TEXTO DE ORIGEN:
A la luz de la Palabra: “La grandeza de la humildad”


Domingo XXXI TO, Ciclo A: “… el que se ensalce será humillado; y el que se humille, será ensalzado” (Lucas 23, 12).

No es la humildad una virtud que esté de moda. Todos, quien más, quien menos, tendemos a sobresalir, a demostrar las propias capacidades. Podríamos hacer una prueba, ¿a cuántas personas conocemos que no les guste hablar de sus méritos? Y cuando escuchamos a alguien hablar de sus miserias en público, parece que está esperando que digamos: “Si no es para tanto. Tu no eres así…”.
Identificamos la humildad con humillación, apocamiento. Pensamos en la persona humilde como alguien con baja autoestima, cobarde, triste… Sin embargo, nada tiene que ver la humildad con la timidez, el “mea culpismo” hipócrita, la autodestrucción personal, o la conciencia de inferioridad. Tampoco tiene que ver con una cierta actitud farisaica de aquel que hace las cosas, con apariencia desinteresada, para recibir un reconocimiento de los demás. 
La humildad, decía Santa Teresa de Jesús en las Moradas, es “andar en verdad”. La humildad exige conocerse a uno mismo, porque sólo cuando uno se conoce tal y como es, con sus propias capacidades y virtudes, pero también con los propios límites y defectos, es capaz de ser verdaderamente humilde.
La humildad tiene dos caras. Una se refiere a la relación del hombre con Dios. Ser humilde es reconocer la verdad sobre uno mismo, es decir, que soy criatura. En consecuencia, no puedo pretender ocupar el lugar de Dios. Esto exige dejar que Dios sea Dios. Por tanto, tengo que renunciar a mi pretensión de independencia respecto al Creador y presentarme ante Él tal y como soy, sin máscaras.
La otra cara se refiere a la relación de los hombres entre sí. La humildad significa “considerar a los demás como superiores a uno mismo” (Filipenses 2, 3). Esto consiste en subordinar lo que hay de humano en uno a lo que hay de Dios en el prójimo. Es decir, reconocer que el otro es hijo de Dios, pero teniendo la certeza de que yo también lo soy, y que lo que hay de Dios en mí, no está subordinado al otro. Entender esto bien y vivirlo es importante, porque yo puedo ser humilde ante otro, pero no me dejo humillar por el otro.

INFORMACIÓN PROPORCIONADA:

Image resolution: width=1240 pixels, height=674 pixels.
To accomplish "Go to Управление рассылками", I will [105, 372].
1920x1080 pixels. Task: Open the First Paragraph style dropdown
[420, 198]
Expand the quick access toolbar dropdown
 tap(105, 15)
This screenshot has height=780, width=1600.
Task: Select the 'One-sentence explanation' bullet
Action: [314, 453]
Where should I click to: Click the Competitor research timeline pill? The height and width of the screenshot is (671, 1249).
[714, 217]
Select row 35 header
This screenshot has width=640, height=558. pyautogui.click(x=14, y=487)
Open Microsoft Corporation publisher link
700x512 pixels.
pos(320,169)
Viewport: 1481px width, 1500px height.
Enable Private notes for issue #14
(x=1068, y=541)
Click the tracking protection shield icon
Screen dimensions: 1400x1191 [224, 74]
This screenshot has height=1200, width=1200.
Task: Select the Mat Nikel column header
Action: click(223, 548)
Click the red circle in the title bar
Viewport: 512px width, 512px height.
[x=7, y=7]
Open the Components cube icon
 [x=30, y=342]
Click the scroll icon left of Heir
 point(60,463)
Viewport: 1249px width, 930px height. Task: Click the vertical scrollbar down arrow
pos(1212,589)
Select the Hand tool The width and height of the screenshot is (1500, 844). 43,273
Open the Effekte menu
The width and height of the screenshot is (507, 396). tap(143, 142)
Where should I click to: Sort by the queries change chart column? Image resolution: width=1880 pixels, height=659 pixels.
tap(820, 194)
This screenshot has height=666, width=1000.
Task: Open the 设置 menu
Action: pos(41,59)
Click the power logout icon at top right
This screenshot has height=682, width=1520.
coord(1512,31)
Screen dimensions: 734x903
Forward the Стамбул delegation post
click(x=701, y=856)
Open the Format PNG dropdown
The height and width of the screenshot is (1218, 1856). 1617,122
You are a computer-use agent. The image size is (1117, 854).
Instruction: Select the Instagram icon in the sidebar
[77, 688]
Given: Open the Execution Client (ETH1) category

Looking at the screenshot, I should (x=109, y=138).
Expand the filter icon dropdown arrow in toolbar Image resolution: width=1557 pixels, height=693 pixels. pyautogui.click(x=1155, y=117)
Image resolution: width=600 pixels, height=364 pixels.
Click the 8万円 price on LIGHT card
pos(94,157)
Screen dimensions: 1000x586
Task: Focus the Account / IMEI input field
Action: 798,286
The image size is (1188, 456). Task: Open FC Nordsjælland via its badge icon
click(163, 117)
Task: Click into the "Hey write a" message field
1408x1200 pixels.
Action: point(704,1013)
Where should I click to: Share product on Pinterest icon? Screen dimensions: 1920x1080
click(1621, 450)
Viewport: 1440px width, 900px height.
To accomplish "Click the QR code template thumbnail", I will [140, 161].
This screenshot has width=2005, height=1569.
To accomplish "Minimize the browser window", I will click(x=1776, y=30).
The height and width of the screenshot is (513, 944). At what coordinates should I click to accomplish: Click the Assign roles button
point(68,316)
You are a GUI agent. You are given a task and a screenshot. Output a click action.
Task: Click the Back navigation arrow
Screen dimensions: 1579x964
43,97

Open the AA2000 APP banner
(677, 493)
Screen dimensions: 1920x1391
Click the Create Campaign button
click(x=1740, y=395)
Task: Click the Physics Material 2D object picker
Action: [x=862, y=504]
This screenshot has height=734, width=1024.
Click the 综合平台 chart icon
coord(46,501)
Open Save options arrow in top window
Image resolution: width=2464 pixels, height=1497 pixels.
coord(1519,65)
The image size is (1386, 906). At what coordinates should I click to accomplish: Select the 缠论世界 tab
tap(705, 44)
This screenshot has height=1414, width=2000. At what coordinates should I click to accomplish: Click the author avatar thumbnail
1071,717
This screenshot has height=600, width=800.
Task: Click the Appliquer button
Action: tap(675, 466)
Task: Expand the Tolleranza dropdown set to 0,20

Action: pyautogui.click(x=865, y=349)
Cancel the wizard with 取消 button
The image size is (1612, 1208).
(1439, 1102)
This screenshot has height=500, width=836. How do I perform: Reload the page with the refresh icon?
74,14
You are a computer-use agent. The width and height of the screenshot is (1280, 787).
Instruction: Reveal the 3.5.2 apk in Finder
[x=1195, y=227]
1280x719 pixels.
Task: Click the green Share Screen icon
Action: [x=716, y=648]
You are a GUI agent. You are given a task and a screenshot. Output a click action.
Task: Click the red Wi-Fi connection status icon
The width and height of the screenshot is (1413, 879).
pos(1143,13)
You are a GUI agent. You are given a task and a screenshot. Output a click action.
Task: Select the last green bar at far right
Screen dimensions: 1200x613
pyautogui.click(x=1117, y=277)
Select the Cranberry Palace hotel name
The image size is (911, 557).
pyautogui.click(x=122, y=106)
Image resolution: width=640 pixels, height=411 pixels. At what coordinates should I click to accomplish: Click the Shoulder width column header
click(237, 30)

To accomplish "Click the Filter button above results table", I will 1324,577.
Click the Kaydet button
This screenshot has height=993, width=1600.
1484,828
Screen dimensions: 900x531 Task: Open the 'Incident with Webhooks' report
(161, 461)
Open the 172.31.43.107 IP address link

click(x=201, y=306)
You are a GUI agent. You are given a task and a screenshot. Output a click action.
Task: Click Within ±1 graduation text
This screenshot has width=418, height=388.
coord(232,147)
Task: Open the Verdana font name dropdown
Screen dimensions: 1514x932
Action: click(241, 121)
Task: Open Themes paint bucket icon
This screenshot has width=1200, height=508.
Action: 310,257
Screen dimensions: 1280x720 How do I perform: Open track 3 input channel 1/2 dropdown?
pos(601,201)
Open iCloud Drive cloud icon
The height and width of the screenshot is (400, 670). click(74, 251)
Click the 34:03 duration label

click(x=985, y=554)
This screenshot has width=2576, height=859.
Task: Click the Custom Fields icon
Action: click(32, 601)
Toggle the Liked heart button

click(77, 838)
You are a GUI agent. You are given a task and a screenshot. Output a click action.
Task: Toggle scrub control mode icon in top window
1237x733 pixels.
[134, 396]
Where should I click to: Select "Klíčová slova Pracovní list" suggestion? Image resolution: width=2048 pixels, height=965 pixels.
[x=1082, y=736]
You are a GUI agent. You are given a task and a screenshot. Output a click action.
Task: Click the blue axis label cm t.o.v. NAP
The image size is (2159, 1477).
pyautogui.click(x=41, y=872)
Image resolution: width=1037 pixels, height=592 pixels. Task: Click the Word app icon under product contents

LO QUE HARÁ:
(a) Transcriba del texto sobre la humildad el pasaje que va desde "No es la humildad" hasta "de los demás.", ambas partes incluidas.
(b) Prosiga el texto sobre la humildad a partir del punto en que termina.

RESPUESTAS POR TAREA:
(a)
No es la humildad una virtud que esté de moda. Todos, quien más, quien menos, tendemos a sobresalir, a demostrar las propias capacidades. Podríamos hacer una prueba, ¿a cuántas personas conocemos que no les guste hablar de sus méritos? Y cuando escuchamos a alguien hablar de sus miserias en público, parece que está esperando que digamos: “Si no es para tanto. Tu no eres así…”.
Identificamos la humildad con humillación, apocamiento. Pensamos en la persona humilde como alguien con baja autoestima, cobarde, triste… Sin embargo, nada tiene que ver la humildad con la timidez, el “mea culpismo” hipócrita, la autodestrucción personal, o la conciencia de inferioridad. Tampoco tiene que ver con una cierta actitud farisaica de aquel que hace las cosas, con apariencia desinteresada, para recibir un reconocimiento de los demás.

(b)
El humilde es una persona alegre y magnánima. Alegre porque no busca aparentar; sabe cómo es, pobre y débil, pero con la seguridad de que es hijo de Dios. Está seguro “de que ni la muerte ni la vida ni los ángeles ni los principados ni lo presente ni lo futuro ni las potestades ni la profundidad ni otra criatura alguna podrá separarnos del amor de Dios manifestado en Cristo Jesús Señor nuestro” (Romanos 8, 38-39).
Y la persona humilde es magnánima, es decir, tiende a lo sublime, busca la perfección. No se queda en metas pequeñas. No es apocado. Aspira a lo máximo, a la santidad. Confía, no en sus propias fuerzas, si no en Dios. Quizás por eso dijo Santa Teresa que “se crece en santidad en la medida en que se crece en humildad” (Camino de perfección XII, 6).
El humilde atrae. El soberbio y el orgulloso provocan rechazo. Por eso atrae la santidad. Y, por esto, encontramos que la humildad se manifiesta en santos tan distintos como la Madre Teresa o Juan Pablo II.
Muy bien lo explicó el cardenal Newman en uno de sus sermones, cuando escribió:
“Generalmente quienes gozan de popularidad aparecen como grandes figuras a distancia, pero pierden volumen cuando los tenemos cerca; en cambio, el atractivo de la santidad humilde tiene un carácter de irresistible urgencia; convence a los débiles, a los tímidos, a los vacilantes y a los que buscan; hace aflorar el afecto y la lealtad de todos los que en alguna medida tienen un espíritu parecido; y sobre la multitud irreflexiva o indócil ejerce un dominio soberano, fundado en su derecho divino a regirlos que les mueve a temer y guardar silencio” (Sermones Universitarios, p. 149.) 

Comentarios

  1. Querido Andrés: y relacionado a tu post anterior sobre la responsabilidad personal, pienso que prima hermana de la humildad son la perseverancia y la paciencia compañeras inseparables de la disciplina y el trabajo cotidiano bien terminado, indispensable para los tiempos que corren...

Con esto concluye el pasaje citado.